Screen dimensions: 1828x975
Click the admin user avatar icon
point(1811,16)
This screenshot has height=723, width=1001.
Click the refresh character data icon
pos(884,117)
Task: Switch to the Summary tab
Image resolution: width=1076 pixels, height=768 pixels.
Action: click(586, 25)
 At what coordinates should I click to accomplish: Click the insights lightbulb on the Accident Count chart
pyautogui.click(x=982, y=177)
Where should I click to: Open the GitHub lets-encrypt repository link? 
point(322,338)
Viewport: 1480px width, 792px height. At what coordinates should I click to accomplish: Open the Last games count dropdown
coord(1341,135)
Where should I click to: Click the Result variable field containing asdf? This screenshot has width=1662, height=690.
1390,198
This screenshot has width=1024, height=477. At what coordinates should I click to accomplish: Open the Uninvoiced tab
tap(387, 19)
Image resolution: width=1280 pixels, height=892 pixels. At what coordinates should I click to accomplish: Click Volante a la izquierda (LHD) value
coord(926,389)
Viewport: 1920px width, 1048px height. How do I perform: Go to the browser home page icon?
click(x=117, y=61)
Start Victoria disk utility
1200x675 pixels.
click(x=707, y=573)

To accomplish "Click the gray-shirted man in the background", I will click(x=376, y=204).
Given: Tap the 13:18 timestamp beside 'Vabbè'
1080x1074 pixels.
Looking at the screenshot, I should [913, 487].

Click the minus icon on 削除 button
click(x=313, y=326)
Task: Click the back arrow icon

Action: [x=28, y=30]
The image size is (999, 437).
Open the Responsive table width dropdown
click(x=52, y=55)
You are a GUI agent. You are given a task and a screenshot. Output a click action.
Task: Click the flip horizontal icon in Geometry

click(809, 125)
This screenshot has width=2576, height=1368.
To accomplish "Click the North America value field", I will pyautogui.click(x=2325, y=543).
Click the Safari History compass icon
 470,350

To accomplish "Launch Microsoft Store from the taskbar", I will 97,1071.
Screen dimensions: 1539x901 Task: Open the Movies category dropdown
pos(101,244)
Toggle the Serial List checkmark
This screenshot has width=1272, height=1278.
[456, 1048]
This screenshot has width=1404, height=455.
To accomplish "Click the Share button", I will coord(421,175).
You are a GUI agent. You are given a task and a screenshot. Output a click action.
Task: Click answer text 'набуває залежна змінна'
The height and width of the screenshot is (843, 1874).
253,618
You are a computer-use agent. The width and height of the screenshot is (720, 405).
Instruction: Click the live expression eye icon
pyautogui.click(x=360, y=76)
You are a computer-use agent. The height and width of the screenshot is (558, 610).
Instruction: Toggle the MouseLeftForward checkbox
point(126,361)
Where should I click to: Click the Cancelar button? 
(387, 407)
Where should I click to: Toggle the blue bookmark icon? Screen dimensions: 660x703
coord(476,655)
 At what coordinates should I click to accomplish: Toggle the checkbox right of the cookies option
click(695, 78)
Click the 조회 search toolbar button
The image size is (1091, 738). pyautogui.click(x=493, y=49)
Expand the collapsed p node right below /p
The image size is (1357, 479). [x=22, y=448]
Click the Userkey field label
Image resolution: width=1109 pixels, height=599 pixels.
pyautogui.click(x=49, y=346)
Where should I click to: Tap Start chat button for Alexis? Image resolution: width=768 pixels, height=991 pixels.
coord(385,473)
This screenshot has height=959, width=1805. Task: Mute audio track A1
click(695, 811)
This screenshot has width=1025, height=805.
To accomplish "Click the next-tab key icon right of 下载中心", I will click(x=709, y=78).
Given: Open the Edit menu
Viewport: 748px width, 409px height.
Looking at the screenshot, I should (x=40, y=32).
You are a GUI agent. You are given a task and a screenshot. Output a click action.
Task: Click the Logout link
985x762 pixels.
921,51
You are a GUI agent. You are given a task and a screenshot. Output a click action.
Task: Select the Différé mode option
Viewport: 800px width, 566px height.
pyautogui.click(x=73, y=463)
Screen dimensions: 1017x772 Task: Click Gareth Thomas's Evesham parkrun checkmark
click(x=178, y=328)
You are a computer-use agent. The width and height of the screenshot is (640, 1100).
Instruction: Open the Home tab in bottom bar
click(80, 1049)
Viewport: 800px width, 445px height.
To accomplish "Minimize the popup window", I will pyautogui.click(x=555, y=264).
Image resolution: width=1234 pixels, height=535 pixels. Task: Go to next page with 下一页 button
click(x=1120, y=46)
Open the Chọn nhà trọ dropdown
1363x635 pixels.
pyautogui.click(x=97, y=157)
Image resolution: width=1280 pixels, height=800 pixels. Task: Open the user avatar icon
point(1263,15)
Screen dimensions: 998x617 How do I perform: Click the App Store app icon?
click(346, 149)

☆ ☆ ☆

▶ **What is being asked**
The listing above is to be copied exactly, in full.

▶ **Solution below**
Screen dimensions: 1828x975
Click the admin user avatar icon
point(1811,16)
This screenshot has height=723, width=1001.
Click the refresh character data icon
pos(884,117)
Task: Switch to the Summary tab
Image resolution: width=1076 pixels, height=768 pixels.
Action: click(586, 25)
 At what coordinates should I click to accomplish: Click the insights lightbulb on the Accident Count chart
pyautogui.click(x=982, y=177)
Where should I click to: Open the GitHub lets-encrypt repository link? 
point(322,338)
Viewport: 1480px width, 792px height. At what coordinates should I click to accomplish: Open the Last games count dropdown
coord(1341,135)
Where should I click to: Click the Result variable field containing asdf? This screenshot has width=1662, height=690.
1390,198
This screenshot has width=1024, height=477. At what coordinates should I click to accomplish: Open the Uninvoiced tab
tap(387, 19)
Image resolution: width=1280 pixels, height=892 pixels. At what coordinates should I click to accomplish: Click Volante a la izquierda (LHD) value
coord(926,389)
Viewport: 1920px width, 1048px height. How do I perform: Go to the browser home page icon?
click(x=117, y=61)
Start Victoria disk utility
1200x675 pixels.
click(x=707, y=573)

To accomplish "Click the gray-shirted man in the background", I will click(x=376, y=204).
Given: Tap the 13:18 timestamp beside 'Vabbè'
1080x1074 pixels.
Looking at the screenshot, I should [913, 487].

Click the minus icon on 削除 button
click(x=313, y=326)
Task: Click the back arrow icon

Action: [x=28, y=30]
The image size is (999, 437).
Open the Responsive table width dropdown
click(x=52, y=55)
You are a GUI agent. You are given a task and a screenshot. Output a click action.
Task: Click the flip horizontal icon in Geometry

click(809, 125)
This screenshot has width=2576, height=1368.
To accomplish "Click the North America value field", I will pyautogui.click(x=2325, y=543).
Click the Safari History compass icon
 470,350

To accomplish "Launch Microsoft Store from the taskbar", I will 97,1071.
Screen dimensions: 1539x901 Task: Open the Movies category dropdown
pos(101,244)
Toggle the Serial List checkmark
This screenshot has width=1272, height=1278.
[456, 1048]
This screenshot has width=1404, height=455.
To accomplish "Click the Share button", I will coord(421,175).
You are a GUI agent. You are given a task and a screenshot. Output a click action.
Task: Click answer text 'набуває залежна змінна'
The height and width of the screenshot is (843, 1874).
253,618
You are a computer-use agent. The width and height of the screenshot is (720, 405).
Instruction: Click the live expression eye icon
pyautogui.click(x=360, y=76)
You are a computer-use agent. The height and width of the screenshot is (558, 610).
Instruction: Toggle the MouseLeftForward checkbox
point(126,361)
Where should I click to: Click the Cancelar button? 
(387, 407)
Where should I click to: Toggle the blue bookmark icon? Screen dimensions: 660x703
coord(476,655)
 At what coordinates should I click to accomplish: Toggle the checkbox right of the cookies option
click(695, 78)
Click the 조회 search toolbar button
The image size is (1091, 738). pyautogui.click(x=493, y=49)
Expand the collapsed p node right below /p
The image size is (1357, 479). [x=22, y=448]
Click the Userkey field label
Image resolution: width=1109 pixels, height=599 pixels.
pyautogui.click(x=49, y=346)
Where should I click to: Tap Start chat button for Alexis? Image resolution: width=768 pixels, height=991 pixels.
coord(385,473)
This screenshot has height=959, width=1805. Task: Mute audio track A1
click(695, 811)
This screenshot has width=1025, height=805.
To accomplish "Click the next-tab key icon right of 下载中心", I will click(x=709, y=78).
Given: Open the Edit menu
Viewport: 748px width, 409px height.
Looking at the screenshot, I should (x=40, y=32).
You are a GUI agent. You are given a task and a screenshot. Output a click action.
Task: Click the Logout link
985x762 pixels.
921,51
You are a GUI agent. You are given a task and a screenshot. Output a click action.
Task: Select the Différé mode option
Viewport: 800px width, 566px height.
pyautogui.click(x=73, y=463)
Screen dimensions: 1017x772 Task: Click Gareth Thomas's Evesham parkrun checkmark
click(x=178, y=328)
You are a computer-use agent. The width and height of the screenshot is (640, 1100).
Instruction: Open the Home tab in bottom bar
click(80, 1049)
Viewport: 800px width, 445px height.
To accomplish "Minimize the popup window", I will pyautogui.click(x=555, y=264).
Image resolution: width=1234 pixels, height=535 pixels. Task: Go to next page with 下一页 button
click(x=1120, y=46)
Open the Chọn nhà trọ dropdown
1363x635 pixels.
pyautogui.click(x=97, y=157)
Image resolution: width=1280 pixels, height=800 pixels. Task: Open the user avatar icon
point(1263,15)
Screen dimensions: 998x617 How do I perform: Click the App Store app icon?
click(346, 149)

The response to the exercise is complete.